BolandLL, SatterleePA, JansenPR. Cervical Spine Fractures in Elderly Patients with Hip Fracture After Low-Level Fall: An Opportunity to Refine Prehospital Spinal Immobilization Guidelines?Prehosp Disaster Med. 2014;29(1):1-4.
A full understanding of an injury event and the mechanical forces involved should be important for predicting specific anatomical patterns of injury. Yet, information on the mechanism of injury is often overlooked as a predictor for specific anatomical injury in clinical decision-making. We measured the relationship between mechanism of injury and risk for cervical spine fracture.
Methods:
Our case-control study is a secondary analysis of data collected from the Canadian C-Spine Rule (CCR) study. Data were collected from 1996 to 2002 and included patients presenting to the emergency departments of 9 tertiary care centres after sustaining acute blunt trauma to the head or neck. Cases are defined as patients who were categorized in the CCR study with a clinically important cervical spine fracture. Controls had no radiologic evidence of cervical spine injury. Bivariate and multivariate unconditional logistic regression models were used.

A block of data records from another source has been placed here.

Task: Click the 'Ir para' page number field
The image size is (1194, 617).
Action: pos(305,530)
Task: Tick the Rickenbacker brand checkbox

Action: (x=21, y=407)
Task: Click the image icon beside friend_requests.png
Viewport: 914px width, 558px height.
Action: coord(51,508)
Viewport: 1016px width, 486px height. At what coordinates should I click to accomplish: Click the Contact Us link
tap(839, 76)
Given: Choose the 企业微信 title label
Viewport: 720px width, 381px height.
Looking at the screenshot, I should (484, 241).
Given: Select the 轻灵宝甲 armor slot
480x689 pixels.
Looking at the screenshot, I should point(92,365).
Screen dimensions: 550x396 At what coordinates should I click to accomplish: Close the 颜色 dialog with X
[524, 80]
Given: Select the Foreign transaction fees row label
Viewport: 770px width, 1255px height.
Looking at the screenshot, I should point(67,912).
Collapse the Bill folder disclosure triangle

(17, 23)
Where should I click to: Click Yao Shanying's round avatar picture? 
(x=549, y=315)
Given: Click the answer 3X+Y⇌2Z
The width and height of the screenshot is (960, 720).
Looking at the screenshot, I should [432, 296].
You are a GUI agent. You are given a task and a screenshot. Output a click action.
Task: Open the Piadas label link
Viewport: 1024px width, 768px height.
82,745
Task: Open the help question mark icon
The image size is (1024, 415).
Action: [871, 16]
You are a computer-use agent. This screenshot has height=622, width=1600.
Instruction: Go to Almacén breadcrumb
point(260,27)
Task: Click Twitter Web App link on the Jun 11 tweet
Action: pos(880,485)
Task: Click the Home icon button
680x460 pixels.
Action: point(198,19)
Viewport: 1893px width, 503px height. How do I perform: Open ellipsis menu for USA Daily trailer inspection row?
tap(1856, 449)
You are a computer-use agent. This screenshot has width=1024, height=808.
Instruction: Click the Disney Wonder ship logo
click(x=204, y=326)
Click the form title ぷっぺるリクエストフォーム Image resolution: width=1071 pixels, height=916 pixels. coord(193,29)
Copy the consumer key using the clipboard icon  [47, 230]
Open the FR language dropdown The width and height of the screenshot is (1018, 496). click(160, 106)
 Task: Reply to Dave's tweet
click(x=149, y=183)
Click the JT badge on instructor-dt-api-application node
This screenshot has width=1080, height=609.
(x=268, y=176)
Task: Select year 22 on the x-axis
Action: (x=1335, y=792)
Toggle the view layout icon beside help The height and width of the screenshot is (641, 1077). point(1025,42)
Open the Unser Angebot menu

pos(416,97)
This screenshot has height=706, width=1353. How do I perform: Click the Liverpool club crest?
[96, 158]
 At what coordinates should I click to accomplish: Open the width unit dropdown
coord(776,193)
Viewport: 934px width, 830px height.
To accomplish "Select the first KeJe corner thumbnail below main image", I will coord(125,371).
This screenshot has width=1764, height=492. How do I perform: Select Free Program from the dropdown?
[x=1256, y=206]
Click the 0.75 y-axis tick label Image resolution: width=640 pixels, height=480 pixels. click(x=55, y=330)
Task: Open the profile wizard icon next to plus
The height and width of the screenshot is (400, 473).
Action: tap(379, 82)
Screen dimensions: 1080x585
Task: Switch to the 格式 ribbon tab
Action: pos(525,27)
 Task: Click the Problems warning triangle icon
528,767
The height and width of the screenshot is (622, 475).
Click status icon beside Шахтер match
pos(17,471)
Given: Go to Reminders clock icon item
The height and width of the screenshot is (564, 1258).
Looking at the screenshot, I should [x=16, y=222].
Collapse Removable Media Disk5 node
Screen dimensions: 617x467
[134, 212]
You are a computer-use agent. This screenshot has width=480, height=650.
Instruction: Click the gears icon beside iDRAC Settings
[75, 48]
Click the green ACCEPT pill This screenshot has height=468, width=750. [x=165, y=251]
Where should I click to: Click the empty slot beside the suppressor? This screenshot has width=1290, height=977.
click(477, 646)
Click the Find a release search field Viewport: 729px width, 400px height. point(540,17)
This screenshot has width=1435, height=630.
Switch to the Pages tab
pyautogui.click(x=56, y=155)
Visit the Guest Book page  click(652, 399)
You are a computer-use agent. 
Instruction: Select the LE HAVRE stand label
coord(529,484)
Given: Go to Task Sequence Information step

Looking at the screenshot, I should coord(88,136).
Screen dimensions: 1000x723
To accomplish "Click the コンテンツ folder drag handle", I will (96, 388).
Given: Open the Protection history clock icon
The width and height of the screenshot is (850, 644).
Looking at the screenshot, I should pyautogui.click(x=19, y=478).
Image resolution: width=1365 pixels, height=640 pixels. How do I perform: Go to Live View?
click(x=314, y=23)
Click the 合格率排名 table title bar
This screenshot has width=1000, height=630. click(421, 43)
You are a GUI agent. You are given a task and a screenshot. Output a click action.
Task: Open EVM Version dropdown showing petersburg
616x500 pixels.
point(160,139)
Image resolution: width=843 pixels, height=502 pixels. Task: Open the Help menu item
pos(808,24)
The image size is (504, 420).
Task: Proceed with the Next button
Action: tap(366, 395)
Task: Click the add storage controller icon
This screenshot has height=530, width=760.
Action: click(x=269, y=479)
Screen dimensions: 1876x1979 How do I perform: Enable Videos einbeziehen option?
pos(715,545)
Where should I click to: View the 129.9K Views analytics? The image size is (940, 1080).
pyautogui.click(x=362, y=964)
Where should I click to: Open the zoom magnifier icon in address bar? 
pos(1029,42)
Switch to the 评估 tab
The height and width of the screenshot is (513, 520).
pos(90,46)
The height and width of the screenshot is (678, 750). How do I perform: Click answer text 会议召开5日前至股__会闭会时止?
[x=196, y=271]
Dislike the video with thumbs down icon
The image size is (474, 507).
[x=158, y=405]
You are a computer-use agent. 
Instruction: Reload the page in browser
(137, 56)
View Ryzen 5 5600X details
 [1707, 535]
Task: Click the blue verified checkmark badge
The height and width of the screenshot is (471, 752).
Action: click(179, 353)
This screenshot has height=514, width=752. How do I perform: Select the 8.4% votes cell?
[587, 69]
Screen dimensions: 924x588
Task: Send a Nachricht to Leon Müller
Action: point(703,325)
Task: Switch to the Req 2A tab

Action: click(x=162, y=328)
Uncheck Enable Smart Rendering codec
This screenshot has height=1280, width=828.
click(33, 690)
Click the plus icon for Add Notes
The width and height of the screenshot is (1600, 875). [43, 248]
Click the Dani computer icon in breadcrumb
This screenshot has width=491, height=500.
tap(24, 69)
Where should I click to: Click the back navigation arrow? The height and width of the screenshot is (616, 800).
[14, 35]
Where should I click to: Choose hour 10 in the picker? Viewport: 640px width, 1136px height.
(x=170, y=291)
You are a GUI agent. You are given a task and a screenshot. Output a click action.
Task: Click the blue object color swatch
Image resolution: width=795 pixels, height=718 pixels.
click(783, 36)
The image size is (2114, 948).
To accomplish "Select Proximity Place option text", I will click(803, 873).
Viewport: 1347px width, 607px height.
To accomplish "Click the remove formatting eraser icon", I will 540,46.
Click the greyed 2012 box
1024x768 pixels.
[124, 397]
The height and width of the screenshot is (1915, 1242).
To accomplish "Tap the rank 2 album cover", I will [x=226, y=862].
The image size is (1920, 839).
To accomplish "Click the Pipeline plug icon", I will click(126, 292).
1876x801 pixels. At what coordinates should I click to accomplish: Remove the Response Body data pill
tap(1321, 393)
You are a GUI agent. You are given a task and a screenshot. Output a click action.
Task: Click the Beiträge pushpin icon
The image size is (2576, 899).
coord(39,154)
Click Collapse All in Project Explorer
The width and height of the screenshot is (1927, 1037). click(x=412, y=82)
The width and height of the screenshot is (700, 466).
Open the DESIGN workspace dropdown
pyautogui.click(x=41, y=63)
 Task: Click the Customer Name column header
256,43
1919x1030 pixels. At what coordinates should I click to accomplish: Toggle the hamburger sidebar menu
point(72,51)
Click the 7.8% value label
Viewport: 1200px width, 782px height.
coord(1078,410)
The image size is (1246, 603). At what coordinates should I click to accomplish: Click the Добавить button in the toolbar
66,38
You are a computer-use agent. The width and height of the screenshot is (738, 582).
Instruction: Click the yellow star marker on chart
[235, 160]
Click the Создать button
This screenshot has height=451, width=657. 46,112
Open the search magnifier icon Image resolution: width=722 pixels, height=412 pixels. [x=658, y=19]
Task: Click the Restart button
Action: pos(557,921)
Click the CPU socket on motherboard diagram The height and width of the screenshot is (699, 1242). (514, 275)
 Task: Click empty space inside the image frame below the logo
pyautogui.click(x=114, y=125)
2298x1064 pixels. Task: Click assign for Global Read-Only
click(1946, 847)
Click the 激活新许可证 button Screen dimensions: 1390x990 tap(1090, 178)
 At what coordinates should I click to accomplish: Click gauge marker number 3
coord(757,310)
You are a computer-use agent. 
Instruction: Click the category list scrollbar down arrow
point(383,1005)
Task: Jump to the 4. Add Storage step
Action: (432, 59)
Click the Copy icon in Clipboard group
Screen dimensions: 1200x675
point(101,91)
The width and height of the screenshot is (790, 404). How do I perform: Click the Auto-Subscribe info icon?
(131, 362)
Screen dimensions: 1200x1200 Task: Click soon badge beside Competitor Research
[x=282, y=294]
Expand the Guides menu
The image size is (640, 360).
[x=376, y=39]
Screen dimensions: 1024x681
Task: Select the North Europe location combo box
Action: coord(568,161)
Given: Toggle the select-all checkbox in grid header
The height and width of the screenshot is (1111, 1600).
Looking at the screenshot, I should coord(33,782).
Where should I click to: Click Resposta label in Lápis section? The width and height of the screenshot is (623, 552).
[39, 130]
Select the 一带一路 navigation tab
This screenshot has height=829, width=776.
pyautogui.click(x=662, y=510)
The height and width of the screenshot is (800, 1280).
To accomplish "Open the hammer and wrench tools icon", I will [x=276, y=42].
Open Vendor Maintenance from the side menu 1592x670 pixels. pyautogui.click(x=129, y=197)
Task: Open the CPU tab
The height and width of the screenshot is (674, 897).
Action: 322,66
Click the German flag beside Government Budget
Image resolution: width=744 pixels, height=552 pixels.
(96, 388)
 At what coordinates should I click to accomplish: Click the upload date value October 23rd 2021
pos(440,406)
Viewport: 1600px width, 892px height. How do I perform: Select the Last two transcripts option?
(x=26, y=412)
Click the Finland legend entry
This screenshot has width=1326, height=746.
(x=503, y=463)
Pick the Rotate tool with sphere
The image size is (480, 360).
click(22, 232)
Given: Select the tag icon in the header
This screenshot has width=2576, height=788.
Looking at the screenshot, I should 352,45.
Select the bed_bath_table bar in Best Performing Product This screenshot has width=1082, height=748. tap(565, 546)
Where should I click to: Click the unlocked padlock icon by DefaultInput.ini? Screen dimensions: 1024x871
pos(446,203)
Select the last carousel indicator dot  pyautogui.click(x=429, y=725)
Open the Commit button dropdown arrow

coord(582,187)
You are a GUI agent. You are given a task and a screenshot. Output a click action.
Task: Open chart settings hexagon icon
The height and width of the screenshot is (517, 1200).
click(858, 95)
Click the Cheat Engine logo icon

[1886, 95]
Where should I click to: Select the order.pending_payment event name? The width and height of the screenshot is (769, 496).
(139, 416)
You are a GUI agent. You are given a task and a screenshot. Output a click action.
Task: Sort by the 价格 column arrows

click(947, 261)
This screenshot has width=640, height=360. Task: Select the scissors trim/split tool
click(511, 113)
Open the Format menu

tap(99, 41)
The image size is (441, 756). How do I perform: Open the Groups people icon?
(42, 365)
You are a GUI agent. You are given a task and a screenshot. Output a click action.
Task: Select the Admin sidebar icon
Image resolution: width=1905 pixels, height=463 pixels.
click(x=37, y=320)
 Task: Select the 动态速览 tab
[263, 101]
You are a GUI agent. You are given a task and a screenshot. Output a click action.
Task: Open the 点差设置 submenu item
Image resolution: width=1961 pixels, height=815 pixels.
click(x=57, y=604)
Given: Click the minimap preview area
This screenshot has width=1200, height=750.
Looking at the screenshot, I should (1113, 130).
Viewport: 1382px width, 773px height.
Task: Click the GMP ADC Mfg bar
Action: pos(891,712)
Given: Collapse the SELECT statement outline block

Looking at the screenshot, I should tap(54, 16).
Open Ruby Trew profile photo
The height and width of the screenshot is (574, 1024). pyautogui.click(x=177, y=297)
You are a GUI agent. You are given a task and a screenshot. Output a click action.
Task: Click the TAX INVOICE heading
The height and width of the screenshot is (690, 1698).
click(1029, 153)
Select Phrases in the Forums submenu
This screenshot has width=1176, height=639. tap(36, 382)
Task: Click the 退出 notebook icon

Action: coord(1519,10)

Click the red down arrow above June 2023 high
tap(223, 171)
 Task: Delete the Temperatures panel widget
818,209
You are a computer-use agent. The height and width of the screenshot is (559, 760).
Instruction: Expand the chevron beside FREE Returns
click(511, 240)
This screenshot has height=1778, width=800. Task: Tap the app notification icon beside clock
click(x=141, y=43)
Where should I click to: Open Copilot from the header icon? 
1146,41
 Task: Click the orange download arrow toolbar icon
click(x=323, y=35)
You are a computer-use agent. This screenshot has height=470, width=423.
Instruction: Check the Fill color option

Results are presented as odds ratios (ORs) with 95% confidence intervals (CIs).
Results:
Among the 17 208 patients in the CCR study, 320 (2%) received a diagnosis of a cervical spine fracture. Axial loads, falls, diving incidents and nontraffic motorized vehicle collisions (e.g., collisions involving snowmobiles or all-terrain vehicles) were injury mechanisms that were significantly related to a higher risk of fracture. For motor vehicle collisions, the risk of cervical spine injury increased with the posted speed, being involved in a head-on collision or a rollover, or not wearing a seat belt (p < 0.05). The occurrence of cervical spine fracture was negligible in simple rear-end collisions (1 in 3694 cases; OR 0.015, 95% CI 0.002–0.104]).
Conclusion:
Our study quantitatively demonstrates the relationship between specific mechanisms of injury and the risk of a cervical spine fracture. A full understanding of the injury mechanism would assist providers of emergency health care in assessing risk for injury in trauma patients.
Prehospital guidelines that define the clinical indications for spine trauma also serve as the criteria for selective spinal immobilization in the field. Therefore, these criteria are important for avoiding further spinal cord damage. Because some spine injuries may occur without neurological deficits or other clinical signs, the recommended field guidelines extend beyond the signs and symptoms and include mechanisms of injury or other injuries commonly associated with a high risk of spine injury.